Teriparatide is the recombinant form of parathyroid hormonal treatment. There are few different teriparatide medications, and one of the well-known parathyroid hormone (PTH) medications is called Abaloparatide. It acts as an anabolic agent to initiate bone growth, and it is identical to the form of PTH. It is used to activate more osteoblasts than osteoclasts and, increases bone formation. This type of medication also manifests adverse side effects such as such as limb pain, nausea, dizziness, and headache. (Rizzoli et al., 2011) Moreover, as Bazaldua & Bruder (2004) have found in their research, “[PTH] causes osteosarcomas in rats, but the relevance to humans is unknown.” (p. 1983) Even though it has not been extensively studied whether PTH may cause osteosarcoma in humans, the potential carcinogenicity of the drug may question the safety of PTH medication for some patients. Furthermore, patients who are suffering from Paget’s disease of bone or open epiphysis or sudden elevation of serum alkaline phosphatase, as well as patients under radiation therapy involving bones, should not be prescribed Teriparatide since it can exacerbate the symptoms. (NOF, 2018) For this reason, it is crucial to investigate a treatment option that regulates both thyroid hormone (TH) and parathyroid hormone (PTH) to regulate bone absorption and resorption rates. Currently, PTH hormone only increases the bone absorption rate by forming osteoblasts; it cannot influence the bone turnover rate, which is required for improving the quality of bone. Therefore, SAC is recommended for the new form of osteoporosis treatment, because while it triggers ionized calcium to be circulated in the body and regulates bone absorption and reabsorption rates, it can treat the fundamental cause of osteoporosis.

D. Calcitonin

Primarily, calcitonin is produced by the thyroid gland, mainly by parafollicular cells that exist in the thyroid gland. Calcitonin reduces serum calcium, and it opposes the action of PTH. It is not commonly prescribed like any other osteoporosis medications. However, some physicians prescribe calcitonin to patients with Type II osteoporosis. It mainly acts to inhibit the activity of osteoclasts and for the minor effects, it inhibits tubular cells in the kidney and prohibits calcium and phosphate resorption by helping urine excretion. (Potts & Jüppner, 2008) However, as Carney (1997) has found, high calcitonin concentration in blood can increase urinary calcium and phosphate excretion, which causes hypocalcemia.

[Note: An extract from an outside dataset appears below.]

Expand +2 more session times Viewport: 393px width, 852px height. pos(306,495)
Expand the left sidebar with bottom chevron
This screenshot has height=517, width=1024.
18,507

Moreover, as the kidney becomes resistant to calcitonin, unregulated excretion of calcium would occur, especially to those patients who are suffering from thyroid tumors, which excrete excessive amounts of calcitonin. Also, Woo & Adachi (2001) have found that calcitonin showed “minimal changes in bone density.” (p. 469) Therefore, SAC could be an alternative option for osteoporosis treatment because as it increases both BMD and quality of bone by regulating bone turnover rate, it would be highly beneficial to treat patients who are suffering from the symptoms related to osteoporosis.